Auch die Infrastruktur an der Säbener Straße wurde modernisiert. Die Bayern sind so üppig ausgestattet wie keine andere Mannschaft der Bundesliga und haben doch seit Monaten die häufigsten Verletzten zu beklagen.

Bereits in der vergangenen Saison hatten die Münchener neben Borussia Dortmund die meisten Verletzungstage zu verkraften.

Von 27 eingesetzten Spielern blieben da nur sieben die ganze Saison über unverletzt. Darunter die Weltmeister Jerome Boateng, Thomas Müller, Manuel Neuer und Mario Götze.

Das ist insofern verwunderlich, da in einer Saison nach einem Großereignis eigentlich besonders die Nationalspieler zu leiden haben.

Macht Guardiola Fehler?

Was dann wiederum gegen die These spräche, Guardiola würde in der Belastungssteuerung Fehler begehen.

Die Trainingsbelastung und -inhalte des Spaniers sind ebenfalls Gegenstand der Diskussionen.

Nur der Trainerstab und die Mediziner kennen alle Fakten und Hintergründe, der Rest sind Vermutungen und Spekulationen. Wie jene, die die "Bild" nun ins Gespräch bringt.

Die Zeitung zitiert einen namentlich nicht genannten Insider wie folgt: "Es gibt nicht die eine Ursache, es ist ein Zusammenspiel von mehreren Gründen: Der neue Hybridrasen-Trainingsplatz ist extrem hart.

Dazu kommt das Zusammenspiel zwischen Trainer und Medizinern und die Trainingssteuerung. Viel Tempo, wenig Ausdauer, Regeneration und Prävention, also Vorbeugung von Verletzungen."

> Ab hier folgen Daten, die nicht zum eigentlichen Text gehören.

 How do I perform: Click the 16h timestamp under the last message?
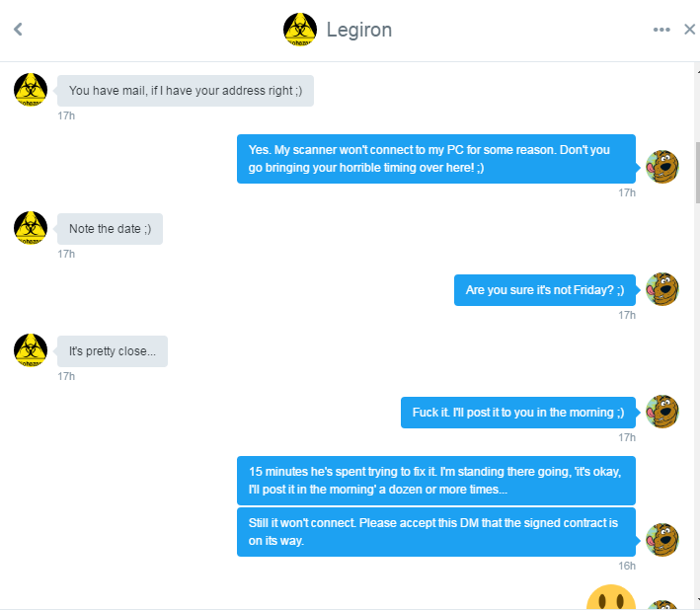[x=627, y=566]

Selbst das im Vergleich zu Spanien regnerische und kühlere Wetter in Deutschland soll schuld sein.

Es mache die Plätze in der Bundesliga tiefer und schwerer, Guardiola hätte dies unterschätzt.

Das alles sind vage Behauptungen wie auch jene, dass Boateng der klimatischen Umstellung vom Trainingslager im sonnigen Katar ins kalte Deutschland zum Opfer gefallen sei.

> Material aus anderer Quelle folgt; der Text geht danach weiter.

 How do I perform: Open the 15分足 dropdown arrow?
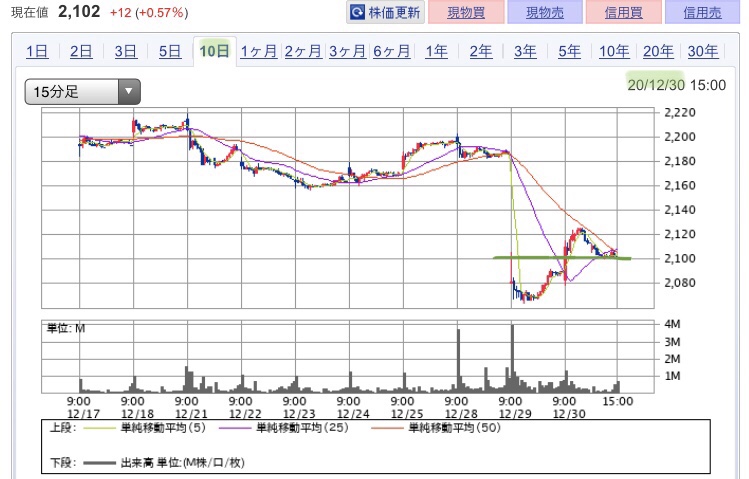click(x=129, y=91)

Werden die Bayern öfter gefoult?

Tatsächlich hat sich der Spieler aber in einem handelsüblichen Zweikampf verletzt. Und Zweikämpfe sind nun mal eine signifikante Komponente des Spiels.

Dass es besonders die Ballbesitz-Bayern von den Gegner immer noch härter abbekommen würden, ist ebenfalls eine haltlose These.

In der Bundesliga werden die Münchener trotz ihres überproportional hohen Ballbesitzanteils pro Partie am wenigsten gefoult.

Lediglich 221 verbotene Aktionen haben sich die gegnerischen Mannschaften nach 18 Spieltagen gegen die Bayern geleistet, das macht nur rund zwölf Fouls pro Partie.

Das hat in erster Linie mit der Spielanlage zu tun: Die Bayern sind anders als etwa Ingolstadt (293) oder Darmstadt (285), die am meisten gefoult werden, nicht darauf angewiesen, ein Spiel grundsätzlich über den Faktor Zweikampfführung zu definieren.

Die bayerische Misere ist ein kleines Mysterium, das kann man wohl getrost behaupten.

In Barcelona war alles anders

Guardiola trägt als Cheftrainer die Verantwortung, seine Rolle in der Causa ist aber schwer zu definieren. Und eine Schuld ist dem 45-Jäöhrige schon gar nicht nachzuweisen.

Als Guardiola noch beim FC Barcelona coachte, waren die Parameter im Prinzip dieselben wie in München: Da war eine dominante Ballbesitz-Mannschaft, die sogar noch mehr Spiele pro Saison spielen musste als die Bayern in der Bundesliga und im Pokal und eigentlich nur aus Nationalspielern bestand.

Die Spielidee war dieselbe, die Rekord und Erfolge ebenso historisch wie bisher in München. Nur eine Sache war ganz anders: Barca wurde in vier Jahren unter Guardiola nie von dieser Flut an Muskelverletzungen heimgesucht wie die Bayern jetzt.

Das kann Zufall sein. Muss es aber nicht. Vielleicht müssen sich auch noch andere hinterfragen als nur der Cheftrainer.